トットナムのフィットネスコーチだったジャン・ピエロ・ベントローネ氏が6日、白血病のために61歳で死去した。白血病だと診断されてからわずか数日後のことだった。
この日のキックオフ前には黙とうがささげられ、コンテ監督は目頭を押さえて涙をこらえた。
試合はトットナムがイングランド代表FWケーンの今季8点目のゴールで勝利。
試合後には主将のGKロリスがベントローネ氏の名前が入ったユニホームをアウェーのファンが座るスタンドへ向けて掲げた。

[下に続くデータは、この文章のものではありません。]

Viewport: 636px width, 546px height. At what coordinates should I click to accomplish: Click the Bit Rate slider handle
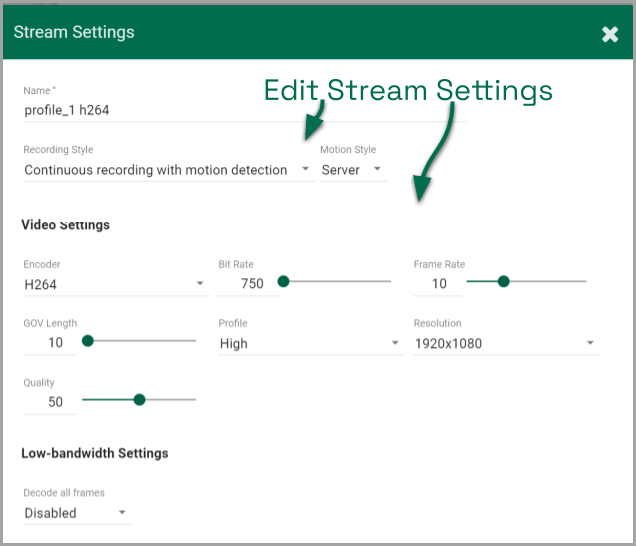click(x=283, y=282)
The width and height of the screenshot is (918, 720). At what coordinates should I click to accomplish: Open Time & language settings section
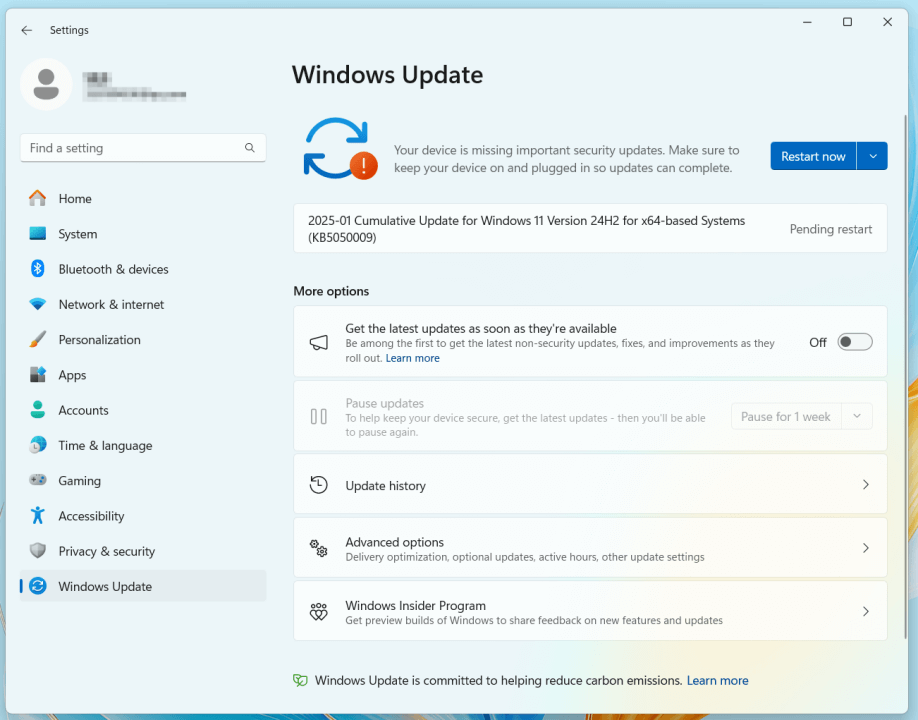105,446
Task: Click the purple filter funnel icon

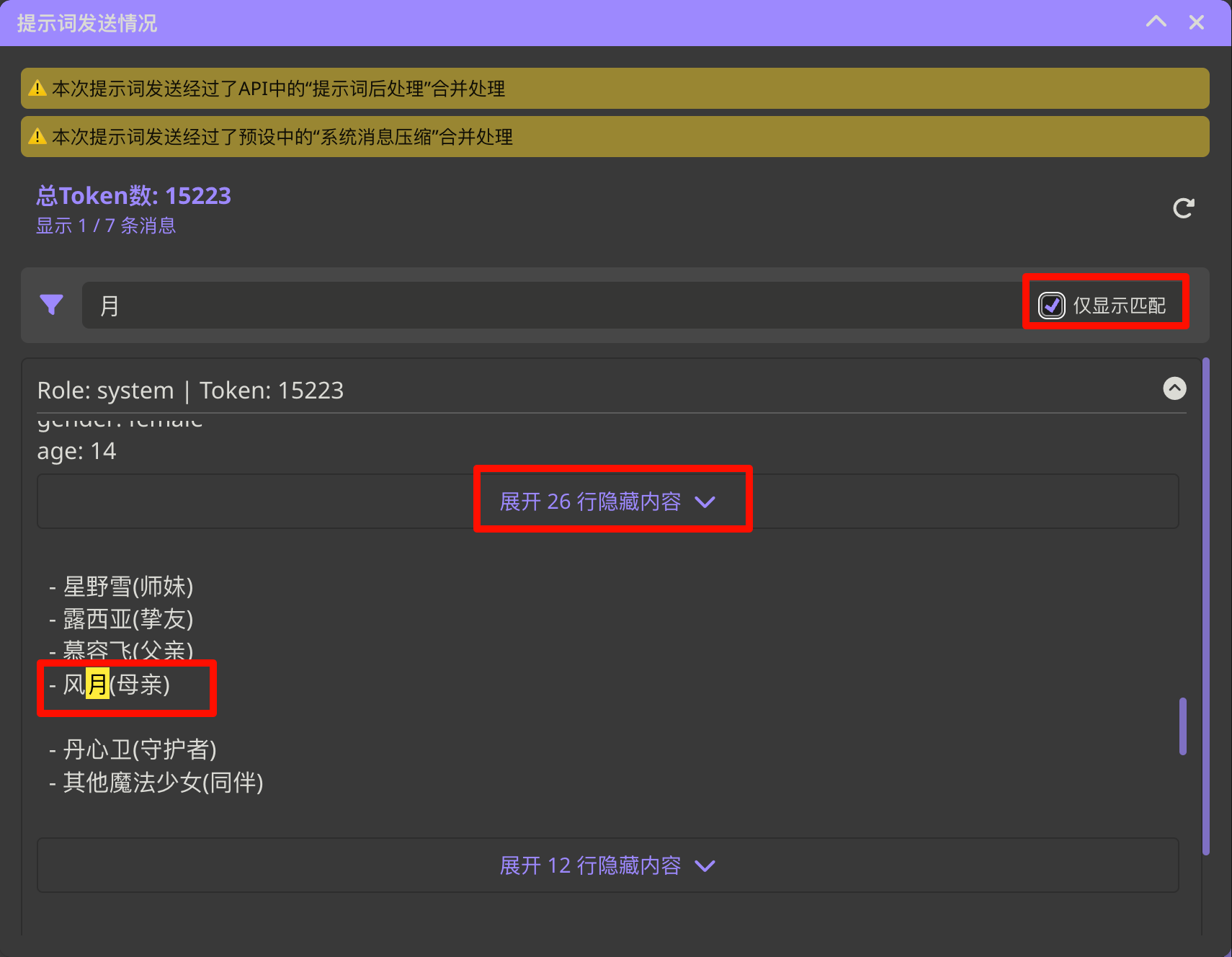Action: [51, 305]
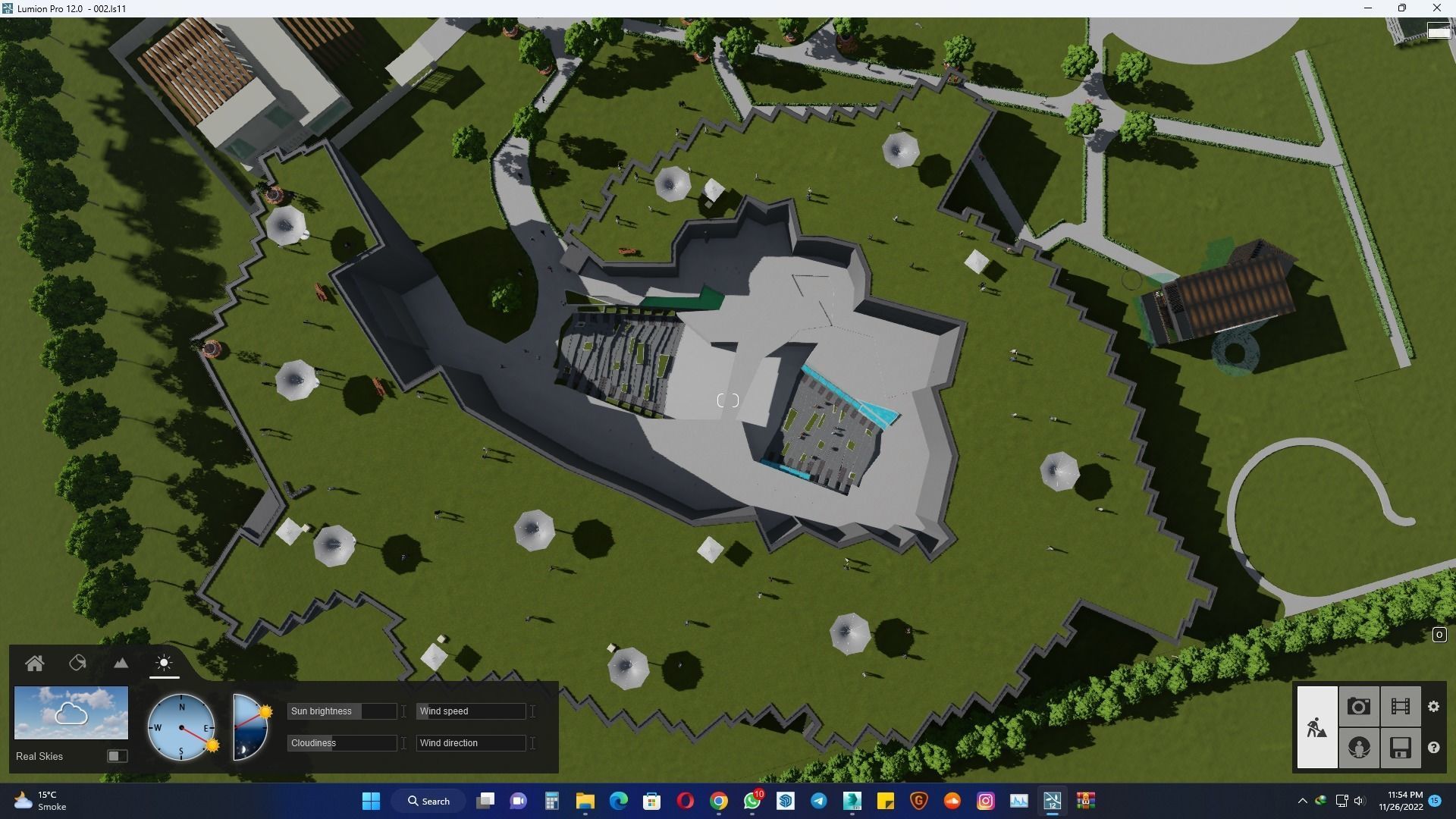This screenshot has width=1456, height=819.
Task: Switch to Photo mode camera icon
Action: pos(1358,707)
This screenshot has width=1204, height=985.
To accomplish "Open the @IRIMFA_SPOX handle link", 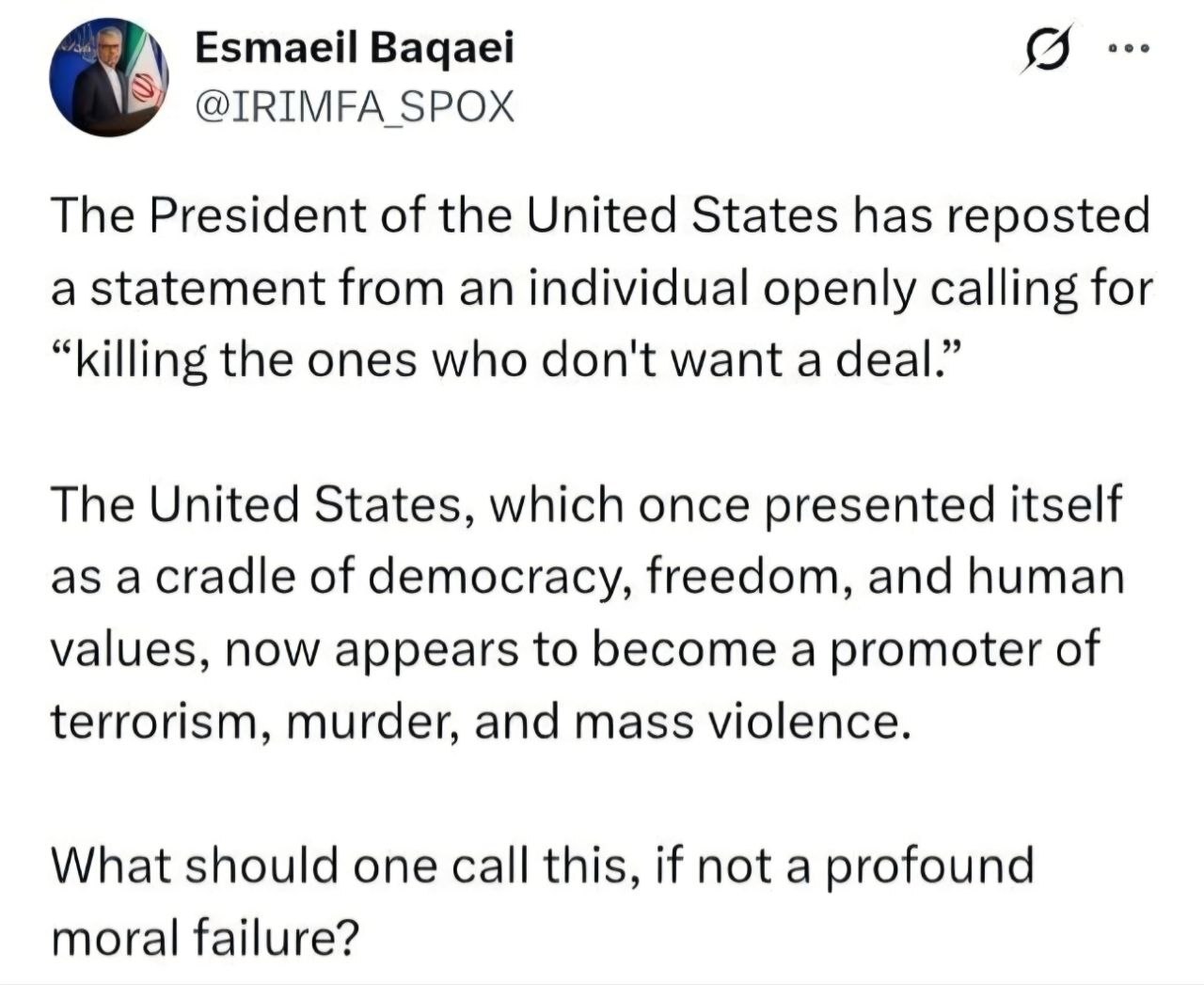I will 355,107.
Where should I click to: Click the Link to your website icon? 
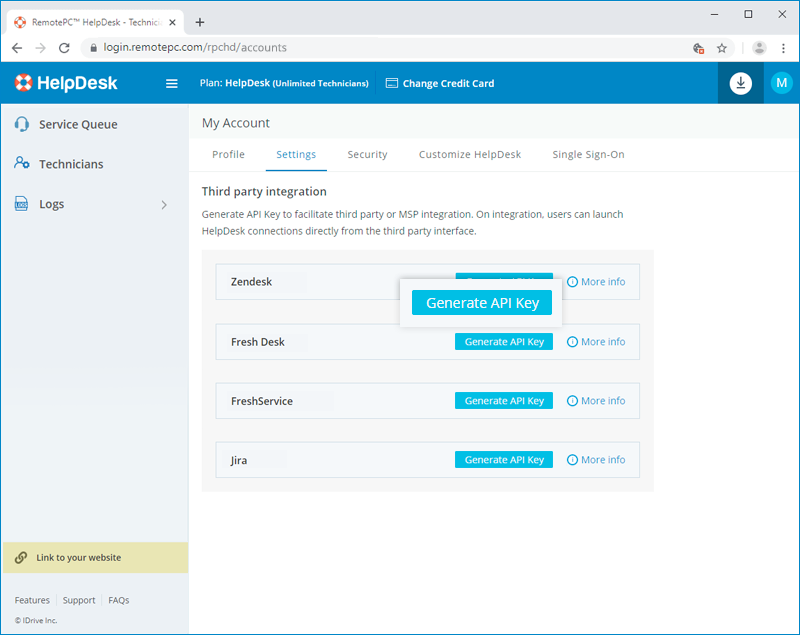(x=19, y=557)
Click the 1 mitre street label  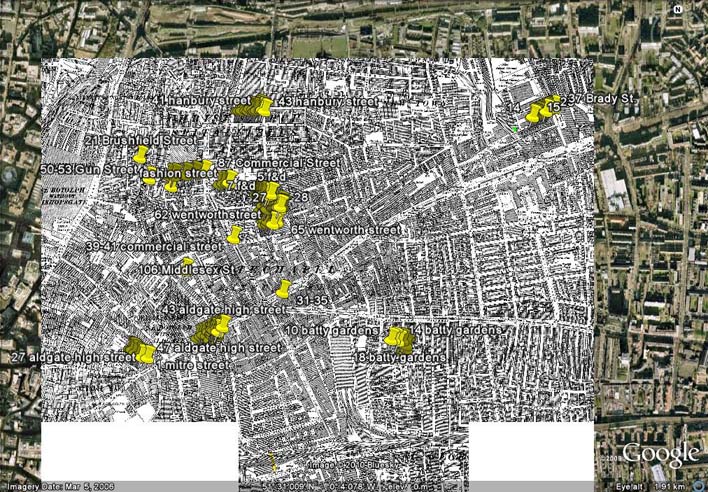[195, 366]
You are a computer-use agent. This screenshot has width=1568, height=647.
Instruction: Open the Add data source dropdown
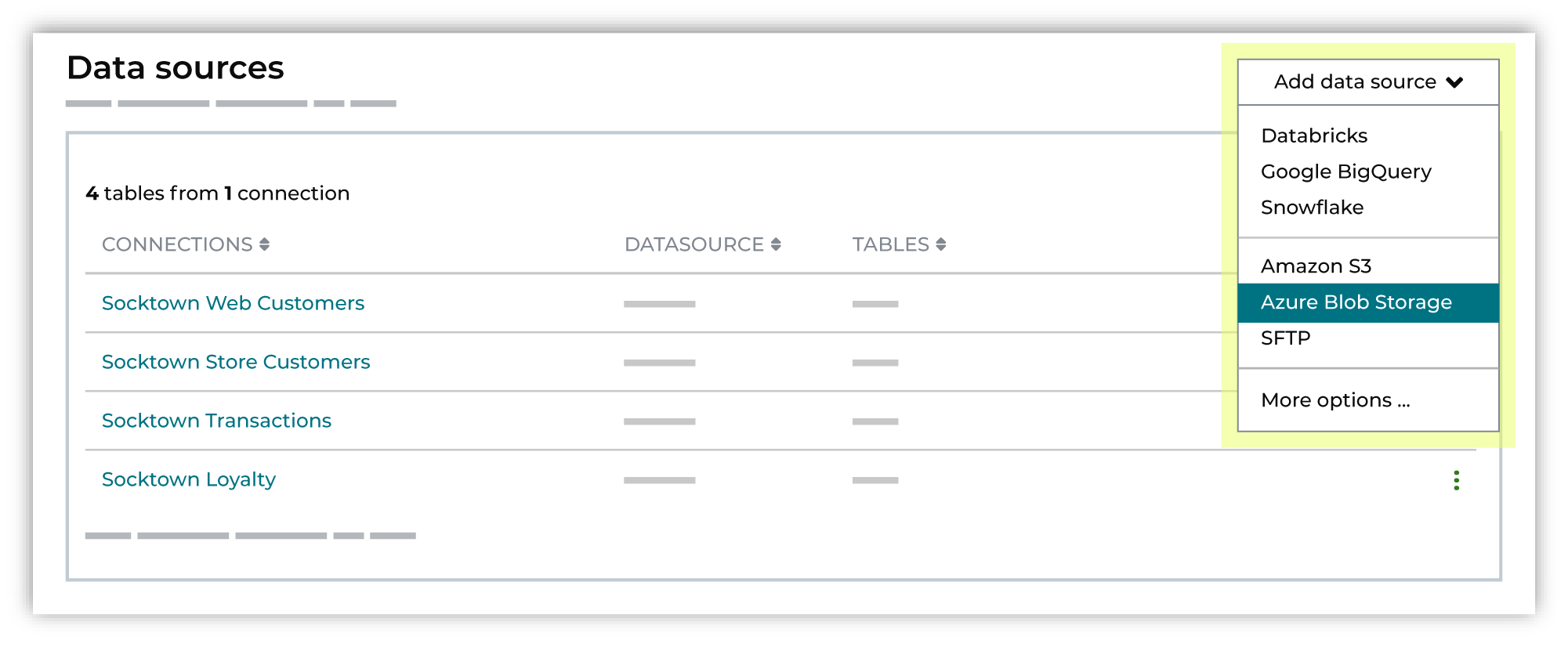point(1367,81)
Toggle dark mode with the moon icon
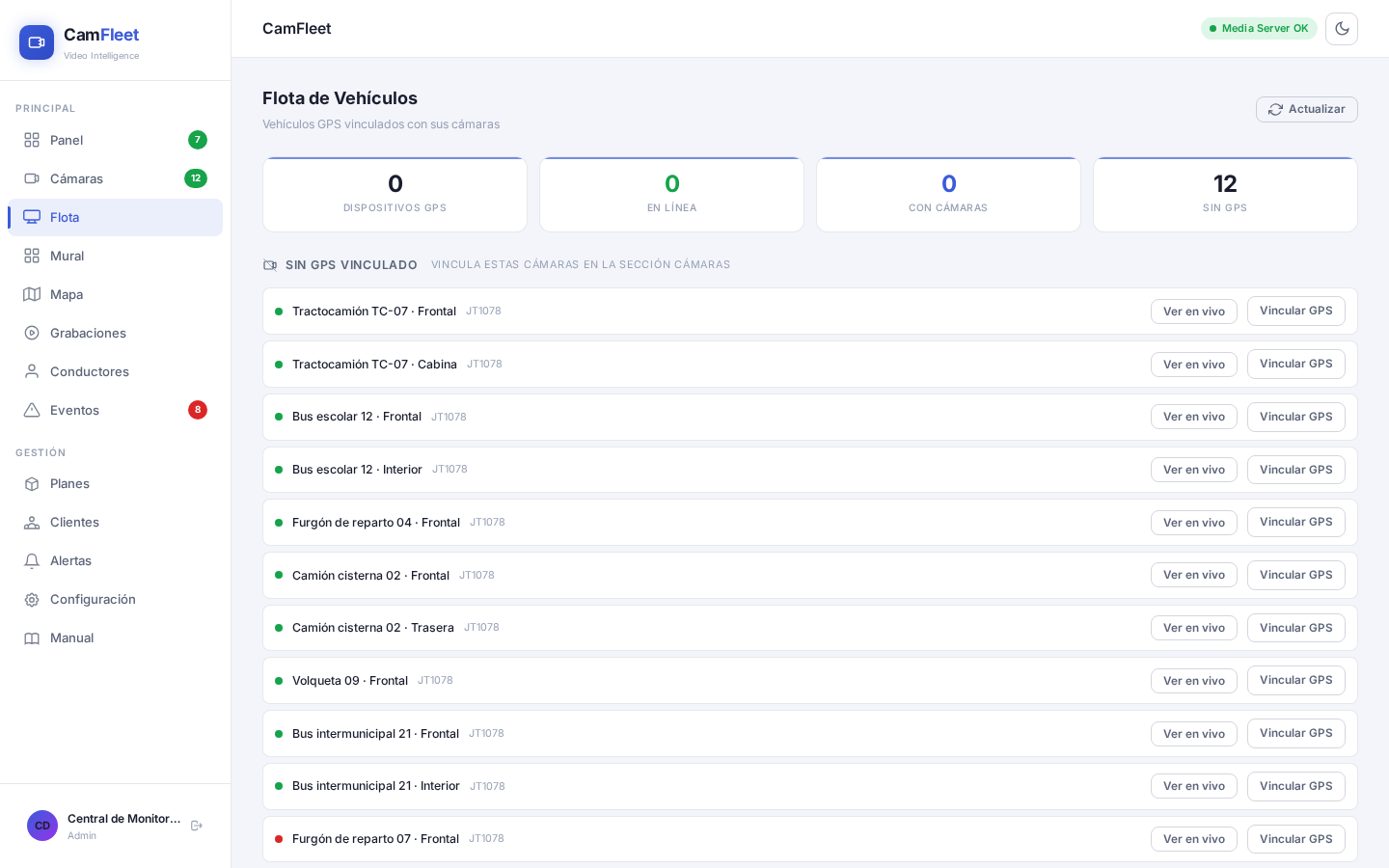The width and height of the screenshot is (1389, 868). pyautogui.click(x=1341, y=29)

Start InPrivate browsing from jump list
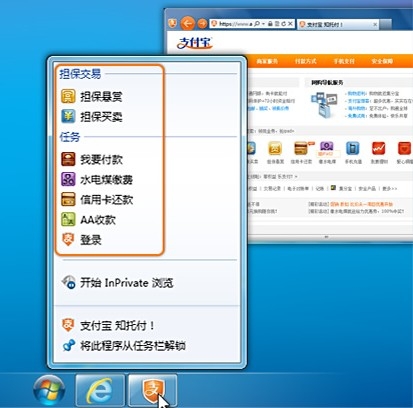tap(117, 283)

コンテ監督は「私にとってだけでなく、スタッフ、選手たち、そしてすべてのトットナムの関係者にとって、今週は本当につらいものになってしまった。彼(ベントローネ氏)は我々1人1人の心の中にいる人物だ」
「明日は葬儀が行われる。今の状況を話すのは難しい。まだ何が起きたのか理解できずにいるから」
「最終的にブライトンのような強い相手に勝てたことは(トットナムの選手たちが)良いプレーヤーというだけでなく、良い人間として頼りになるというところを見せられたと思う」などと話した。
ベントローネ氏はマルチェロ・リッピ監督のスタッフとしてイタリア代表の2006年ワールドカップ(W杯)ドイツ大会優勝に貢献。その前にはユベントスでもアスレチック・トレーナーを務めており、コンテ監督は現役時代から同氏とのつきあいがあった。
コンテ監督は「彼の家族にできるだけ寄り添いたい。昔から彼のことを知っているから」と残された家族への思いやりも示していた。